• [What you need to do] Copy out the material word for word, starting at the very beginning and ending with the line that holds "Articles (303, 625)". Include that last line.

#####

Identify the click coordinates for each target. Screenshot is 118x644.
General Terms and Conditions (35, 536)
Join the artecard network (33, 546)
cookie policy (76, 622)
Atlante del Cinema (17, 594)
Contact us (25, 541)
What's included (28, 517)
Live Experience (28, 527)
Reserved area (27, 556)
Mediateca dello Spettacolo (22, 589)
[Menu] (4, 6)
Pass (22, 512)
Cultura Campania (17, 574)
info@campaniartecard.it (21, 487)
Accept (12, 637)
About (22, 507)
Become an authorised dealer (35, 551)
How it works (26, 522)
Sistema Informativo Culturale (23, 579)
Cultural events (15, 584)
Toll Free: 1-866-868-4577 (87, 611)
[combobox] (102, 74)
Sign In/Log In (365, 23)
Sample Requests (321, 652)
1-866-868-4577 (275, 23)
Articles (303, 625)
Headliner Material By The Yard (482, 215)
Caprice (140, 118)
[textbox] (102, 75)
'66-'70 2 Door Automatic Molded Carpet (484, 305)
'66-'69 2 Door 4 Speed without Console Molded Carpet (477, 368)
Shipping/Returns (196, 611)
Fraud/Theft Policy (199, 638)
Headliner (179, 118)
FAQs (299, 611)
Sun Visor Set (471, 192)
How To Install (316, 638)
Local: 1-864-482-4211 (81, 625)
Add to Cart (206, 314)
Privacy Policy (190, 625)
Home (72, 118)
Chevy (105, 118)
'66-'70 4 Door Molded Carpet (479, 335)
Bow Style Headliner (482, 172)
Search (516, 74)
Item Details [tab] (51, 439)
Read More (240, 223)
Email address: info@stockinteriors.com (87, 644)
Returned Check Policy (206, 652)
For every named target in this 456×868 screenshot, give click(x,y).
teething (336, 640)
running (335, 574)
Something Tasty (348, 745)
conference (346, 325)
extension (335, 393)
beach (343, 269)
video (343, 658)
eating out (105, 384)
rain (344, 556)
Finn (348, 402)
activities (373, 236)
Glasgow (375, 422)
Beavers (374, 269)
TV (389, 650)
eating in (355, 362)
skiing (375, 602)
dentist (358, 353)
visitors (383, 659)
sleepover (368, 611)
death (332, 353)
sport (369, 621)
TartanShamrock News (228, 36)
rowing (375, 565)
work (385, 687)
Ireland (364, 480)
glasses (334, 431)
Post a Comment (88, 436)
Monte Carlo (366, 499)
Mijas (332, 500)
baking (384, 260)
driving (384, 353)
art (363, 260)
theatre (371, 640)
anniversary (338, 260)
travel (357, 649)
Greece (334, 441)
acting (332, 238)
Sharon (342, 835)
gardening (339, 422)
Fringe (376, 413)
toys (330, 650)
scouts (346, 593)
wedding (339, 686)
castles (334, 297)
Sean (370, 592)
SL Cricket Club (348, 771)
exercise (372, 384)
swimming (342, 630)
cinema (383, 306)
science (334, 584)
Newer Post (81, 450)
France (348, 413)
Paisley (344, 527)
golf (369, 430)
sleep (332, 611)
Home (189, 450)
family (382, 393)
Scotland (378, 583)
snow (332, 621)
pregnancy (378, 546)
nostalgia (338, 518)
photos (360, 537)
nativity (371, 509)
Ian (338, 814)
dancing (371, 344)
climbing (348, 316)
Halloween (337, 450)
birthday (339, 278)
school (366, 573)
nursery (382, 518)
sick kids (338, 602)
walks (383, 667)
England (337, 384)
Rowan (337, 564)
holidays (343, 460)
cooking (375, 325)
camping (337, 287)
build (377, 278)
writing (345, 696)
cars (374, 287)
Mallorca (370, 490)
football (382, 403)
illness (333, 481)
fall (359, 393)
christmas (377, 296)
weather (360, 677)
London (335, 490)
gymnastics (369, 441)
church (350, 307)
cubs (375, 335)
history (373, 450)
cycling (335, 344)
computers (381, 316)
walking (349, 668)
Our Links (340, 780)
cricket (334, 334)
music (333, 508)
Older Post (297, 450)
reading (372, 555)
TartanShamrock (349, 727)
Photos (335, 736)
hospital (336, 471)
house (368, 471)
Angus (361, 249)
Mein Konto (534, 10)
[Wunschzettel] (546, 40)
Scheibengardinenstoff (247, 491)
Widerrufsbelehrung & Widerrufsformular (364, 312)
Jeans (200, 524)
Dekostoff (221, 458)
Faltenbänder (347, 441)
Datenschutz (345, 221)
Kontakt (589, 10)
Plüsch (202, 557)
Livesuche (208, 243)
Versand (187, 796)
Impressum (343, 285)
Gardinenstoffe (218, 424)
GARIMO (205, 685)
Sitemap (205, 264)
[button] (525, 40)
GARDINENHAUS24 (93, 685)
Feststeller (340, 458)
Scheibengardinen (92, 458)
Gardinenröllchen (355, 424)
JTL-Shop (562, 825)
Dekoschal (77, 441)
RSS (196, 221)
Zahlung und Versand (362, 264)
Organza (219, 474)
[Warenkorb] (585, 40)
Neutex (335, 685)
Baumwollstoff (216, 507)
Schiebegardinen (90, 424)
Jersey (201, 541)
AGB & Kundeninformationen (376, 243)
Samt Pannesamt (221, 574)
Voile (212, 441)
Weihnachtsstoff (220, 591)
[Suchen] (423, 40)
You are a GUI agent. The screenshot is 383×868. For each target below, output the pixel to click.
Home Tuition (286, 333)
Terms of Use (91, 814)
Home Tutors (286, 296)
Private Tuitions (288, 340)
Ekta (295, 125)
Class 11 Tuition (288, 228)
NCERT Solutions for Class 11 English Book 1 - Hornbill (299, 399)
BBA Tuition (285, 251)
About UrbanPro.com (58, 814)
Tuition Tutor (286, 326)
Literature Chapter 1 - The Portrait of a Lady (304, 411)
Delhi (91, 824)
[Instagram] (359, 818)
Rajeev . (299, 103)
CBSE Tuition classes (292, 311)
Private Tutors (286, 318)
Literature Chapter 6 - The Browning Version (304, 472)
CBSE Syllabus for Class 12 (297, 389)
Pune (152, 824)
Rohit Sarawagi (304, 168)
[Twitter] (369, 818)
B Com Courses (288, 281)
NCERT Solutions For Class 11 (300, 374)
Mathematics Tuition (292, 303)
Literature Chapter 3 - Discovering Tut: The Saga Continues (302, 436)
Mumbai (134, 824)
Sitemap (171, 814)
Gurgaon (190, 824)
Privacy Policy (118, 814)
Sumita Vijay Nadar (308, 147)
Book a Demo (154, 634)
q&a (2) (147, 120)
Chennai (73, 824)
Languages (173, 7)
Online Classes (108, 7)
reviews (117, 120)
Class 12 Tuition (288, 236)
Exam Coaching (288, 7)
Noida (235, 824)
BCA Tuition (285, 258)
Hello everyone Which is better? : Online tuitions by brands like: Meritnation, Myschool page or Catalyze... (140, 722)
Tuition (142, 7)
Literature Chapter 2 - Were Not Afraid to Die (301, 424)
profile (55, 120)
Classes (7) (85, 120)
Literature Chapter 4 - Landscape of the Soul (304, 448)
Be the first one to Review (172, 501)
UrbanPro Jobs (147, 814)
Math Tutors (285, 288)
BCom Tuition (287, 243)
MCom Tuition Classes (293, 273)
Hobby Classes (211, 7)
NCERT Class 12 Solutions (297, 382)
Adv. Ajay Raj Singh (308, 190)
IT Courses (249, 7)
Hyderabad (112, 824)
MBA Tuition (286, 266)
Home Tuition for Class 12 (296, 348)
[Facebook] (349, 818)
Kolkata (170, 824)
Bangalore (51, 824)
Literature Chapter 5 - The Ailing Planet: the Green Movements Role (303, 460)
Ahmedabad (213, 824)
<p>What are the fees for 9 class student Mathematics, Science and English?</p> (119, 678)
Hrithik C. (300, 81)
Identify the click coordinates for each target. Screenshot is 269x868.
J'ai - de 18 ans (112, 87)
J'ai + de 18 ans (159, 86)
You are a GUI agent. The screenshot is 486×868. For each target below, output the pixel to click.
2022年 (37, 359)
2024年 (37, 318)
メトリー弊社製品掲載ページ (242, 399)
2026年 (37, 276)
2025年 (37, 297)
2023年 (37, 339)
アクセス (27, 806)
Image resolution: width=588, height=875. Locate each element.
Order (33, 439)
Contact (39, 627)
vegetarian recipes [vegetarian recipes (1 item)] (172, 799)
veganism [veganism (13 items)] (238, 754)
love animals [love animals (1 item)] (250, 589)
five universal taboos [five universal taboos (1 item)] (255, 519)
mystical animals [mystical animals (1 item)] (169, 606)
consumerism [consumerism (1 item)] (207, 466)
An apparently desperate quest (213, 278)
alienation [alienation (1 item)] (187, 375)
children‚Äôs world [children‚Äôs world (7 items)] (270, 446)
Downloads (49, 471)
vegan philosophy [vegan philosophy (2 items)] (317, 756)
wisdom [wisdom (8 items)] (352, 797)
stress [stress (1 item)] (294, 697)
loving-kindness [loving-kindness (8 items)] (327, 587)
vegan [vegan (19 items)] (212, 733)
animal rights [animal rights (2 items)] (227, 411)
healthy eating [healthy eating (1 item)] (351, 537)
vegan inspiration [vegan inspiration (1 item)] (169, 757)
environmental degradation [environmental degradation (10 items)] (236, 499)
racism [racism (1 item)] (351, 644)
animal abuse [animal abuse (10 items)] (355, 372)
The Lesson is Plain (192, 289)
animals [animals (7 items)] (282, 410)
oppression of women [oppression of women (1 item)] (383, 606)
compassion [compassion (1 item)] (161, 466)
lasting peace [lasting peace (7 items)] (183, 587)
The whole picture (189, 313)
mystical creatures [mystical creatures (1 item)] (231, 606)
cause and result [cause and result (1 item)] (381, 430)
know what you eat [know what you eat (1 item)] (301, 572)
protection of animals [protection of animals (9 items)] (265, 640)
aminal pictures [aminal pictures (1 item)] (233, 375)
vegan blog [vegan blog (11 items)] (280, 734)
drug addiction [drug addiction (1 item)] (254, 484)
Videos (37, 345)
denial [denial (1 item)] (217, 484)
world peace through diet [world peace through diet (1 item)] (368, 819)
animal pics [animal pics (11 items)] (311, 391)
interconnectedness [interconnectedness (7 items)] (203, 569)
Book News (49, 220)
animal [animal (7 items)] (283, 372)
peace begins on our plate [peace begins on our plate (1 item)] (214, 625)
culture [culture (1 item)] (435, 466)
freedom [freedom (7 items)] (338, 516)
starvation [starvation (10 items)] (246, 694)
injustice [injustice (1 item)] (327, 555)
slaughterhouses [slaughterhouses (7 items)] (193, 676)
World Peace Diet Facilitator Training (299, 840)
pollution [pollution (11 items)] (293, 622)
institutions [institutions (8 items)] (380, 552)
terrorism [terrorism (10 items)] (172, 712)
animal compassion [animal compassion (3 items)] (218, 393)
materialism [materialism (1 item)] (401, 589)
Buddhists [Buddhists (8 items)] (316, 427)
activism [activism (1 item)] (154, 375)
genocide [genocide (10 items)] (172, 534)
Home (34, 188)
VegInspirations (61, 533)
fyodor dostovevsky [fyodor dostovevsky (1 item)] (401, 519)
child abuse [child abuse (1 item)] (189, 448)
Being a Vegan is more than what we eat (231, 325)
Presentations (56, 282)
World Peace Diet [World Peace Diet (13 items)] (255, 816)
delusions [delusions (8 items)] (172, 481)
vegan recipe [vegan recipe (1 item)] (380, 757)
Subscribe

#####

• [Exercise result]
Identify the click coordinates for each target. Screenshot is 118x644.
General Terms and Conditions (35, 536)
Join the artecard network (33, 546)
cookie policy (76, 622)
Atlante del Cinema (17, 594)
Contact us (25, 541)
What's included (28, 517)
Live Experience (28, 527)
Reserved area (27, 556)
Mediateca dello Spettacolo (22, 589)
[Menu] (4, 6)
Pass (22, 512)
Cultura Campania (17, 574)
info@campaniartecard.it (21, 487)
Accept (12, 637)
About (22, 507)
Become an authorised dealer (35, 551)
How it works (26, 522)
Sistema Informativo Culturale (23, 579)
Cultural events (15, 584)
Toll Free: 1-866-868-4577 (87, 611)
[combobox] (102, 74)
Sign In/Log In (365, 23)
Sample Requests (321, 652)
1-866-868-4577 (275, 23)
Articles (303, 625)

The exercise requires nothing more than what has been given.